“CAM’S group text scandal” screamed yesterday’s front page in The Sun.

Apparently, Cameron and his aides are using encrypted What’s App messages to discuss the EU Referendum to keep the plan secret from the Leave campaign.

The Times yesterday preferred to concentrate on Sir Philip Green being at risk of losing his knighthood over the BHS collapse.

Where, where, was the nationally-important verdict on the Hillsborough disaster?

News judgement, I’ll admit, is a subjective thing.

But when, and how could these mediocre front page stories be deemed as more important than a 27-year fight for justice, a police cover-up - indeed, a national scandal?

The Murdoch empire has lost its way spectacularly over this one. Executives must have realised their mistake on Wednesday night.

Very quickly The Times, whose front page picture had been a snowy scene, changed the picture in its later editions to the Hillsborough families. A small concession, in the face of national uproar.

Twenty-seven years on, The Sun still doesn’t sell on Merseyside. The memories of the people there are long, and rightly so. The Hillsborough disaster is etched on to its collective consciousness, and will be for a very long time to come.

This was so much more than a tragedy, although it was unquestionably that. Former Liverpool keeper Bruce Grobelaar is still haunted by the memory of looking behind the goal during the 1989 match and watching panicked faces pressed up against the fences, voices calling, “Help me”.

A serious error of editorial judgement 27 years ago, when the Sun’s front page “The Truth” claimed drunk Liverpool fans urinated on police officers and stole from victims, could in part be explained away by the fact the newspaper had information from that most reliable of sources: South Yorkshire Police.

As a reporter, I have at least a little sympathy for this. Generally, we trust the police as sources of news. We do take a lot from Her Majesty’s Constabulary at face value. The Sun was tipped off by a “trustworthy” police source, although perhaps the reporters at the time should have looked at who might be pushing their own agenda. It later emerged officers had even been urged to change their pocket notebooks to cover up the force’s failings.
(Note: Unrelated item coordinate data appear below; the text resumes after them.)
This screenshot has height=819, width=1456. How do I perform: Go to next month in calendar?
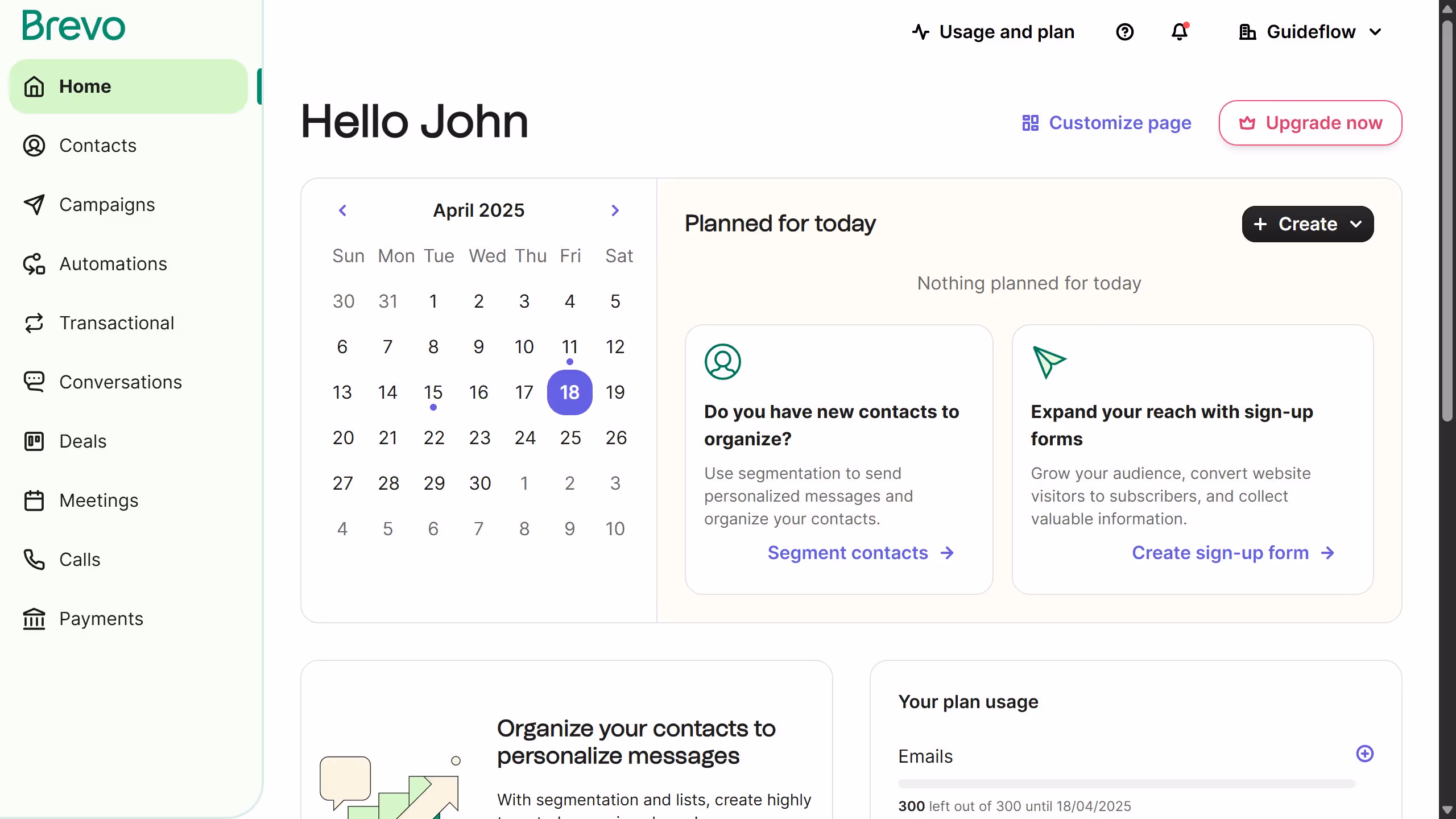click(615, 210)
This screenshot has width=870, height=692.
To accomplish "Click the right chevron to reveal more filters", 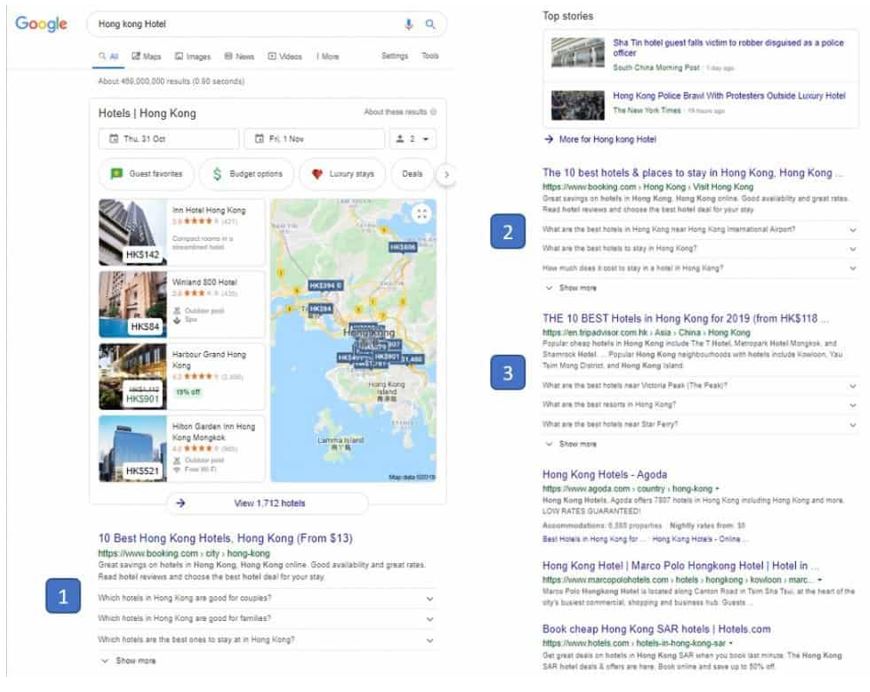I will click(x=449, y=173).
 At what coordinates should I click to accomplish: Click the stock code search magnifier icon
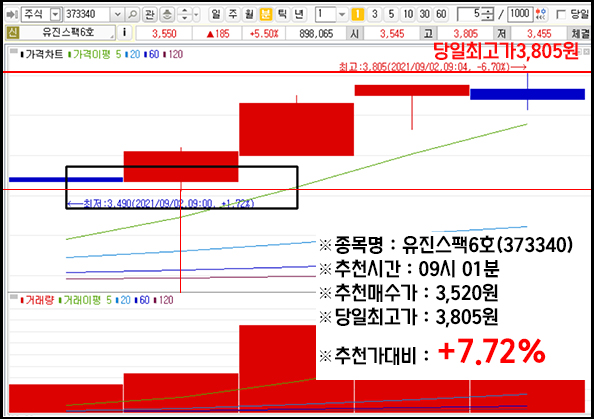pos(133,14)
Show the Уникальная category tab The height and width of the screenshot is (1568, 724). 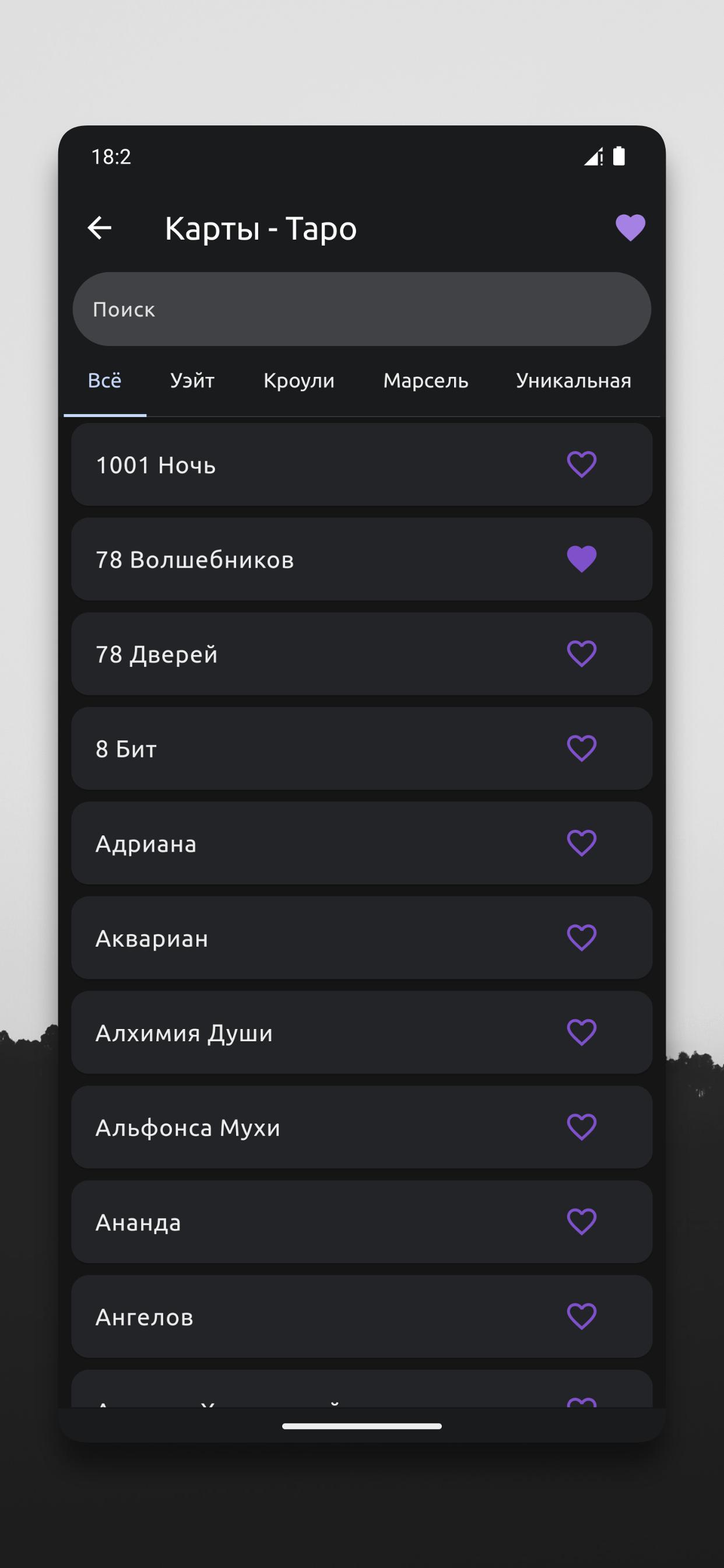pyautogui.click(x=574, y=381)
It was just too easy for the police to smear a city long associated with unfounded negative stereotypes.

Despite that, and the fact the newspaper ran a front page apology, The Real Truth, in 2012 after an independent inquiry exonerated Liverpool fans of any blame, it completely ignored the outcome of Tuesday’s inquest verdict on its front page. It is unforgivable – even arrogant.

It did run two pages on the inquest’s verdict on pages 8 and 9, and dedicated an editorial to it, but the omission from its front page was particularly striking - and disrespectful to the memories of the 96 victims.

Murdoch claims to have no editorial input into his two best-selling British titles – but if that is the case, how could both have glossed over such an important and controversial story so spectacularly?

The national press has great power at their fingertips. That power is not always used responsibly. The purpose of a free press is to hold those in power to account, with reporters who will expose that which is in the public interest, to promote democracy by uncovering the truth.

It is dangerous when those who own those titles flirt with the Establishment to such an extent that the truth becomes a casualty.